=== What to do ===
Can you format the lines from the first one through the line with "pyautogui.click(x=183, y=309)" as a Markdown table with the columns No. and Line, skipping blank lines and leaving the pictures out?

Pointing records for screenshots and web pages:
⁂
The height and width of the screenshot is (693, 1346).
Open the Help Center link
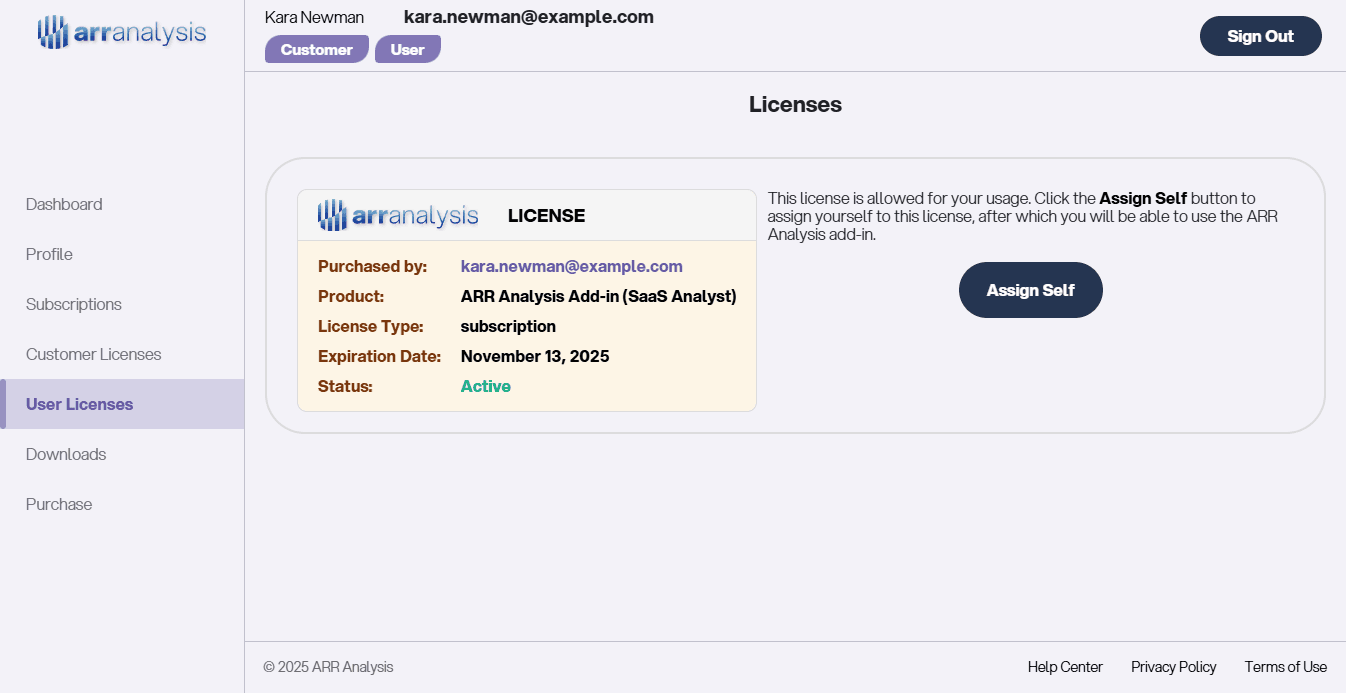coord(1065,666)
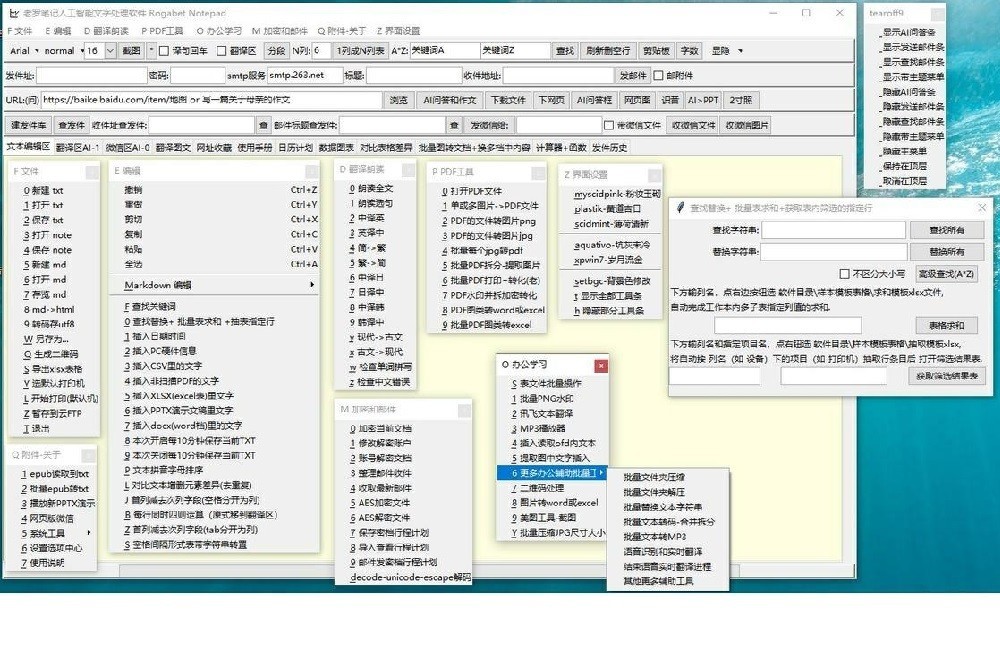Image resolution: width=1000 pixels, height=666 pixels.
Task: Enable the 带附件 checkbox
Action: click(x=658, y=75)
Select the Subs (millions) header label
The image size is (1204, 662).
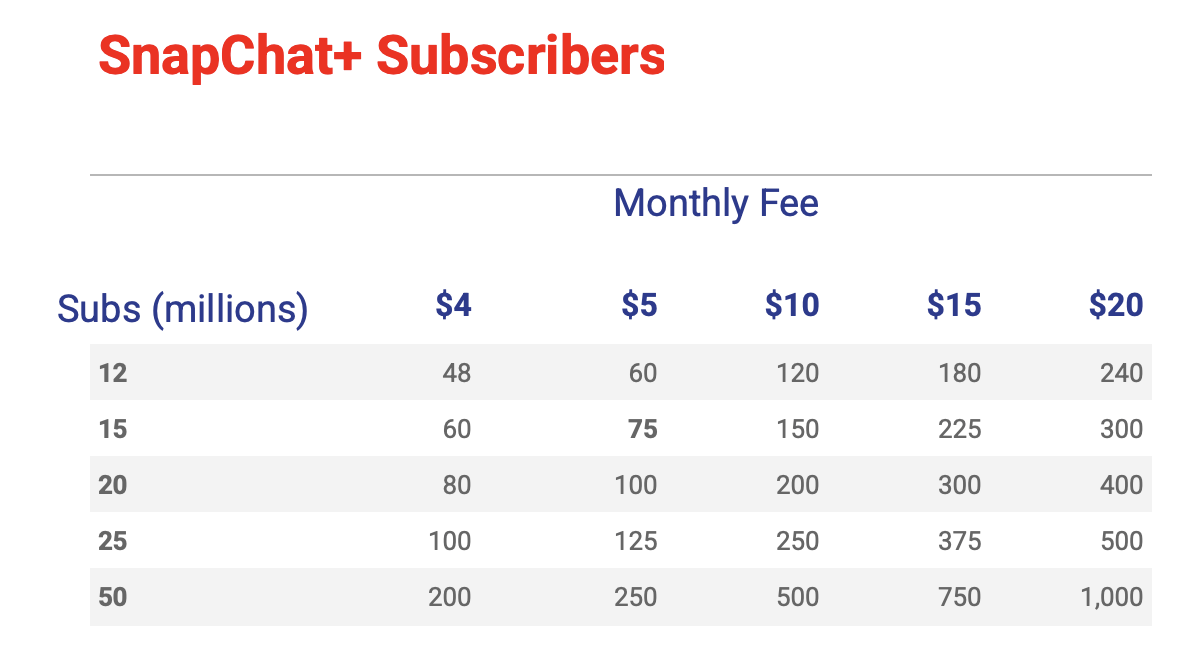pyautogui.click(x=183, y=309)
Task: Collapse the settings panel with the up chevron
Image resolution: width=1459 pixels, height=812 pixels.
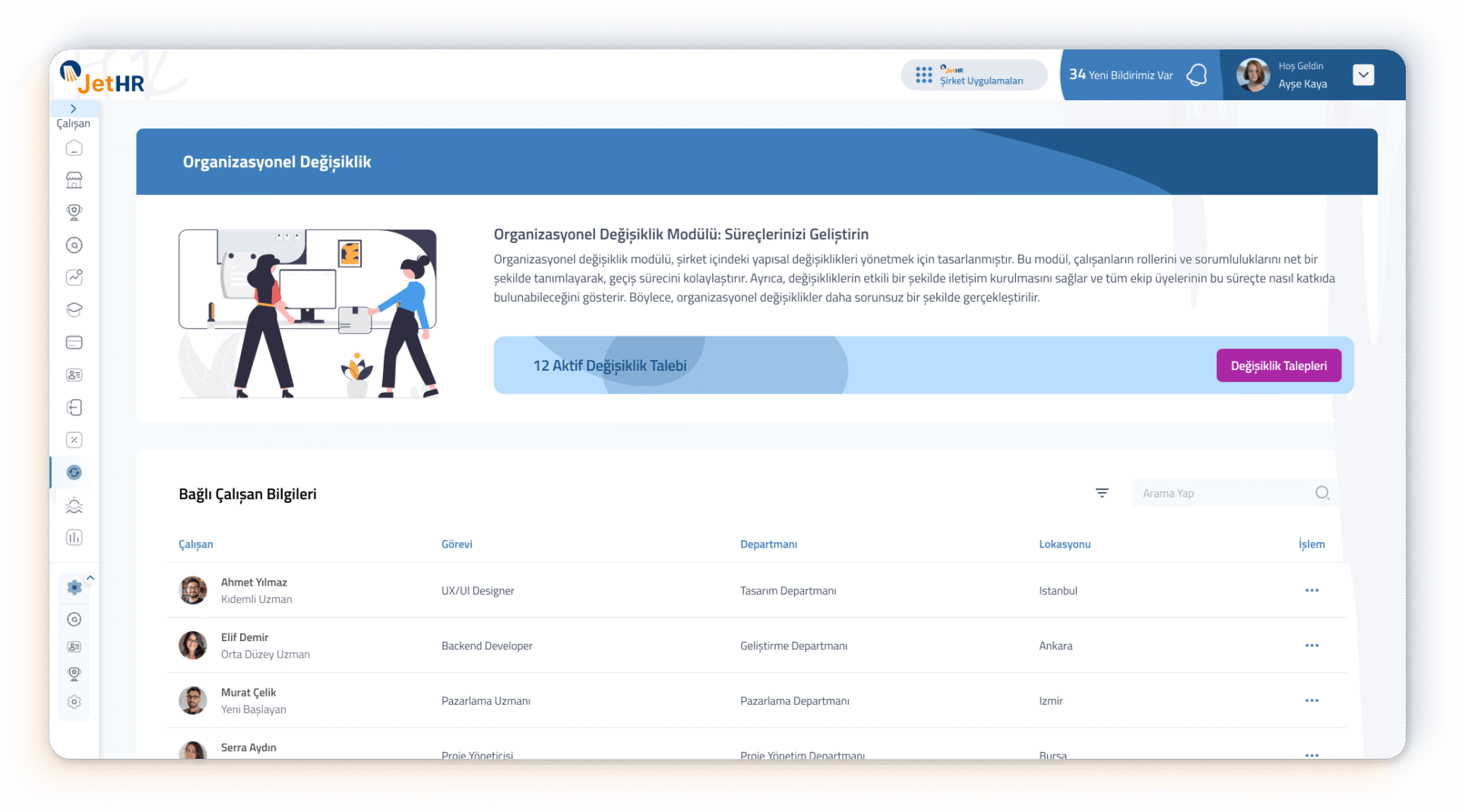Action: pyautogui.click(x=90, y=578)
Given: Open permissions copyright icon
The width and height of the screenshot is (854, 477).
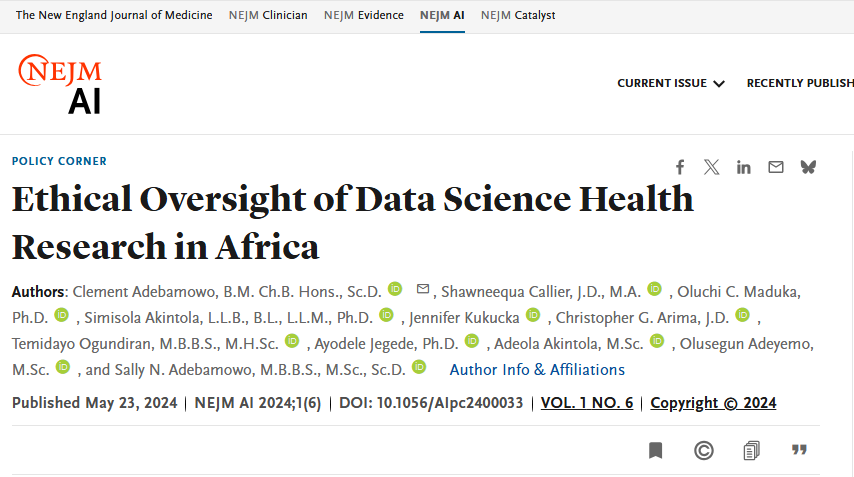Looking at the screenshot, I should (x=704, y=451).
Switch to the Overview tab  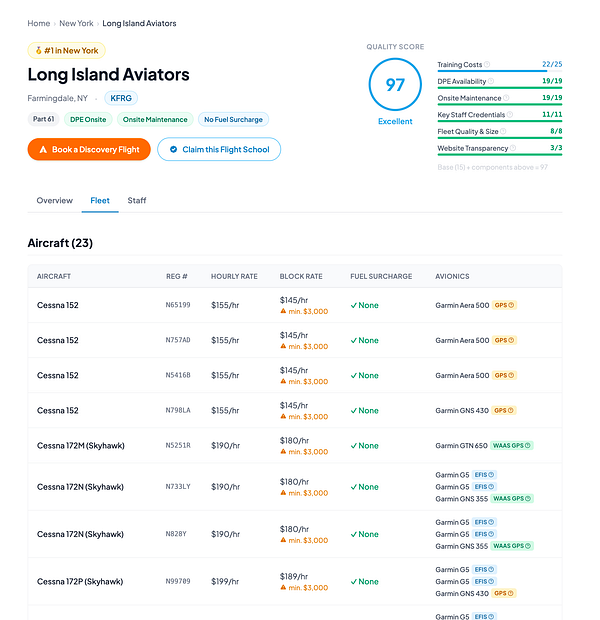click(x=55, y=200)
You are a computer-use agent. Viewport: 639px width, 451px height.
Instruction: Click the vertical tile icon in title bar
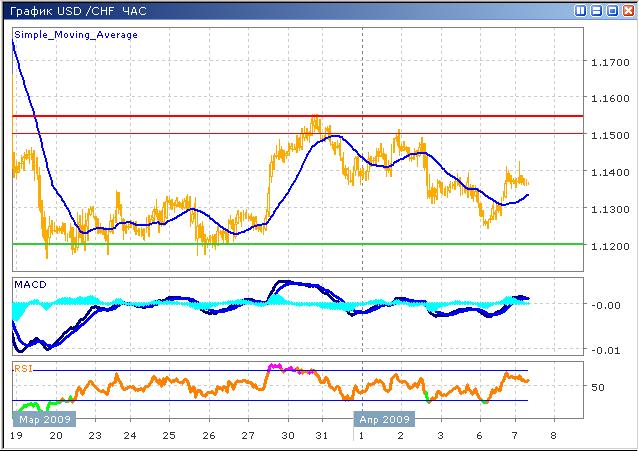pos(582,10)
⁂
=== Written response ===
| No. | Line |
|---|---|
| 1 | The height and width of the screenshot is (693, 1346). |
| 2 | Open the Help Center link |
| 3 | coord(1065,666) |
| 4 | Image resolution: width=1000 pixels, height=666 pixels. |
| 5 | Task: Enable the 带附件 checkbox |
| 6 | Action: click(x=658, y=75) |
| 7 | Select the Subs (millions) header label |
| 8 | The image size is (1204, 662). |
| 9 | pyautogui.click(x=183, y=309) |